And throughout our lives, we go through a lot of personal changes. Sometimes we choose for them to happen, while other times they're beyond our control. With both of these types of changes, we, as humans, have instinctive reactions to them. But it's how we respond to these changes after our initial reaction that determines how they affect our lives.

Watch the video below to learn the difference between reacting and responding to change.


Let's talk a bit about the difference between reacting to change and responding to it. A reaction is how you feel at the moment of the change. It's immediate, it's instinctive, and it happens before you're able to process things. Responding, on the other hand, is a conscious choice you make. It's the path you choose to take when moving forward.

Let's look at an example of change: losing your job. Your initial reaction to this might be one of anger or sadness. That's not something you get to decide; it's just how you feel. But after some time, you can re-examine the situation to try and find out how you'd like to respond.

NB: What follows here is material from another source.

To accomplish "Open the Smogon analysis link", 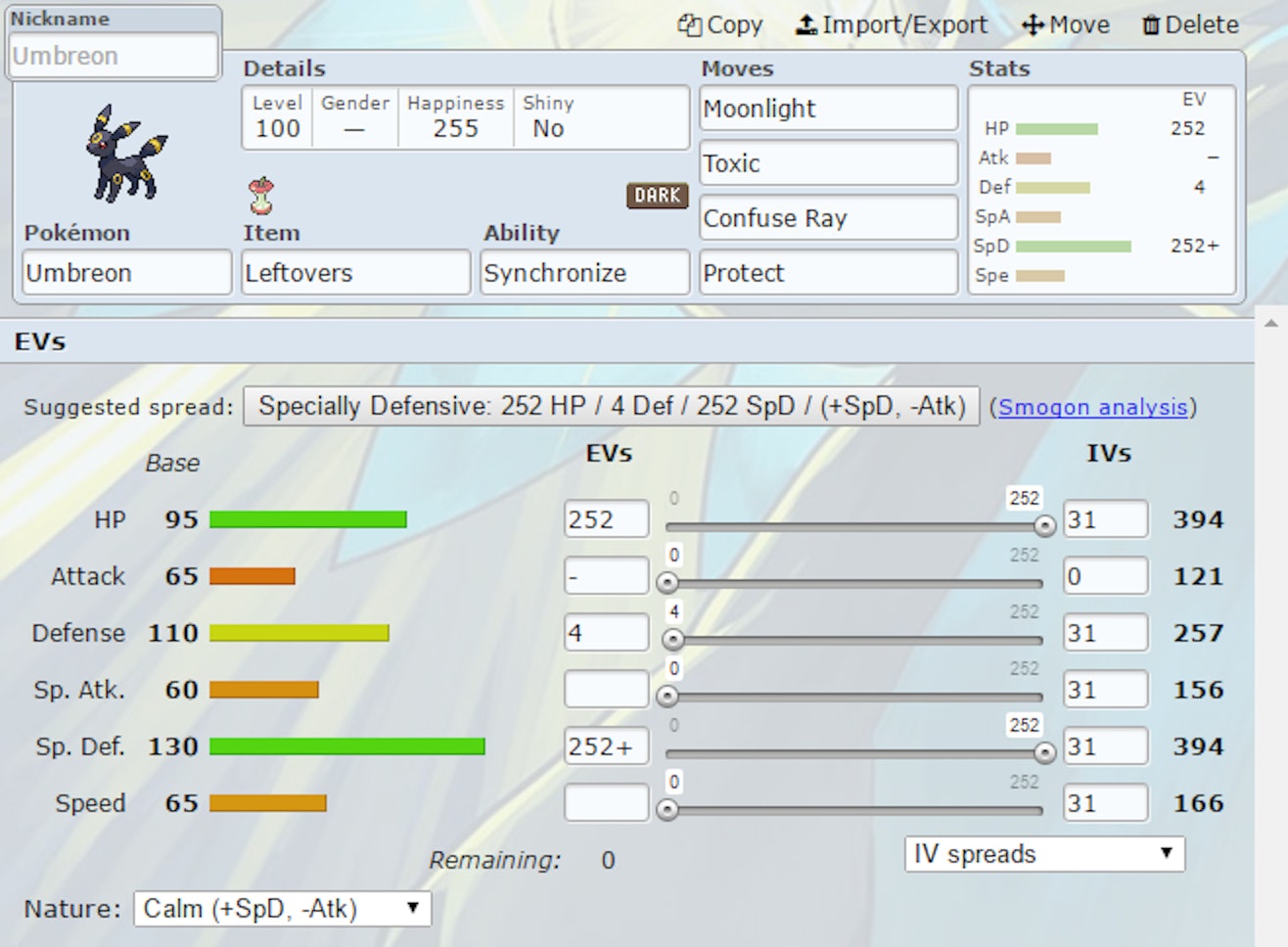I will pyautogui.click(x=1092, y=407).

Some possibilities might include looking at why you reacted the way you did or identifying the pros and cons of your situation. By losing your job, you don't have a source of income. But perhaps you recognize that there were some aspects of your job that you didn't like, or maybe it didn't provide you with a healthy work-life balance. Based on this, your response might be to dive right in to looking for a new job that makes you happier and allows for more time outside of work.

Obviously, there are a lot of different types of changes, and they're not all equal. Some changes are much heavier, like losing a loved one, while others are positive, like starting a new relationship. But when it comes down to it, every change evokes some kind of reaction in you. Whether it's good or bad, it's OK to feel these feelings internally. But know that you have control over your response. How you allow the change to change you is ultimately in your hands.